[Stored dataset items]
────────

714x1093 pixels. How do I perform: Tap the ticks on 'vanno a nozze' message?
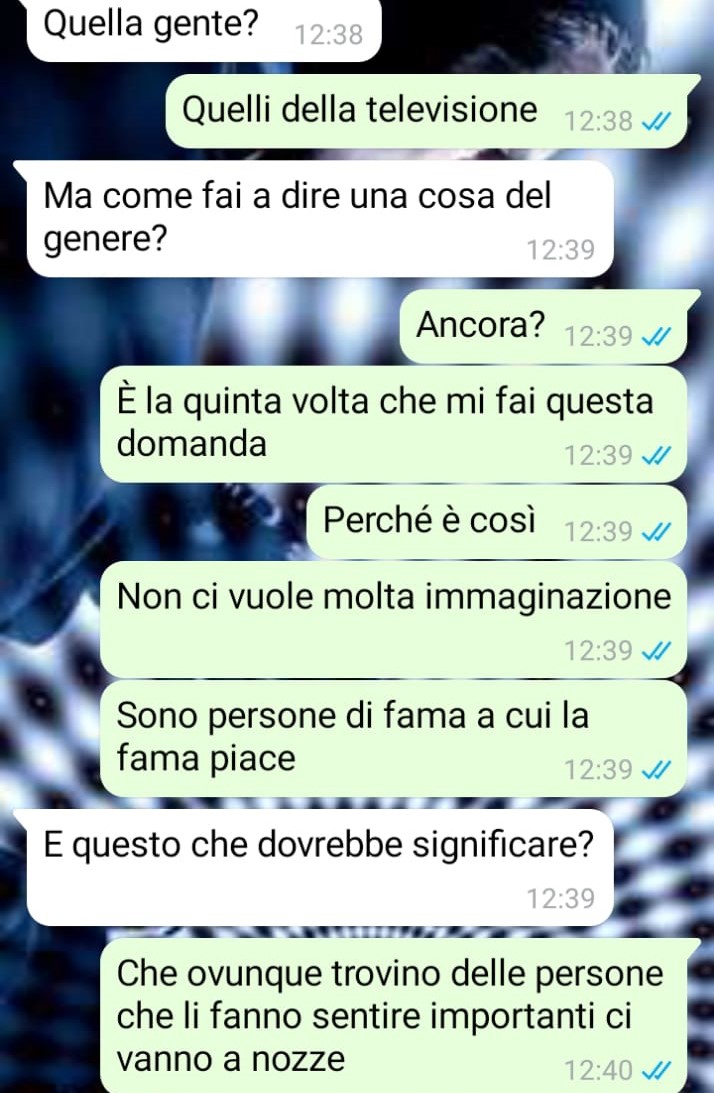click(655, 1070)
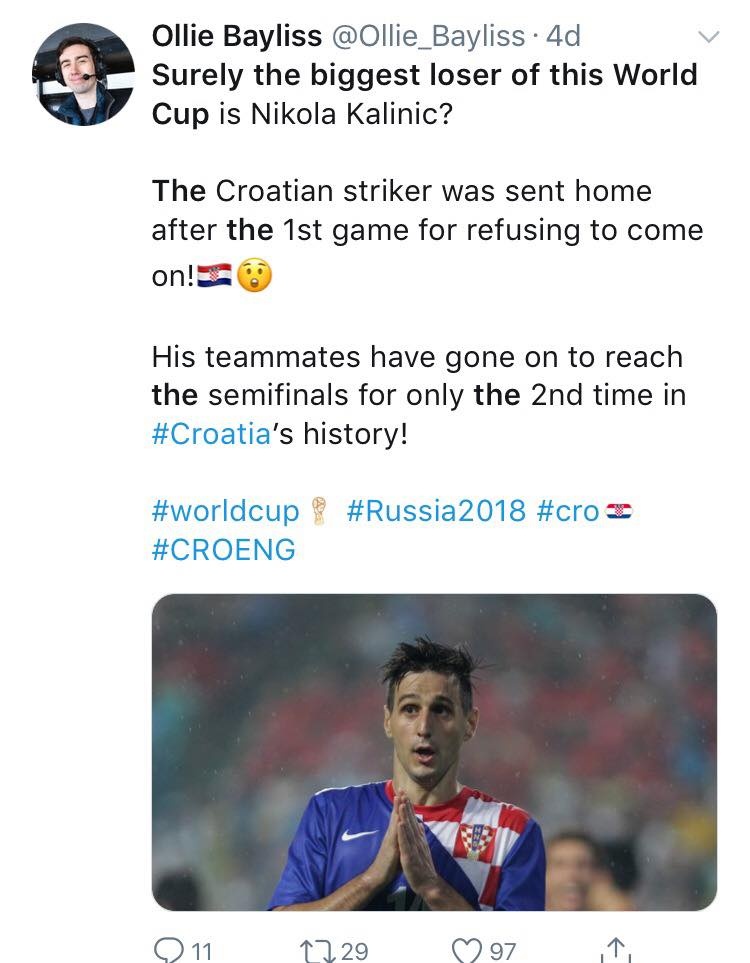Click the World Cup trophy emoji
750x963 pixels.
coord(318,511)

────────

» **Assignment**
All of the data is to be returned exactly, with no pictures included.

» **Your solution**
714x1093 pixels. How do I perform: Tap the ticks on 'vanno a nozze' message?
click(655, 1070)
Click the World Cup trophy emoji
750x963 pixels.
coord(318,511)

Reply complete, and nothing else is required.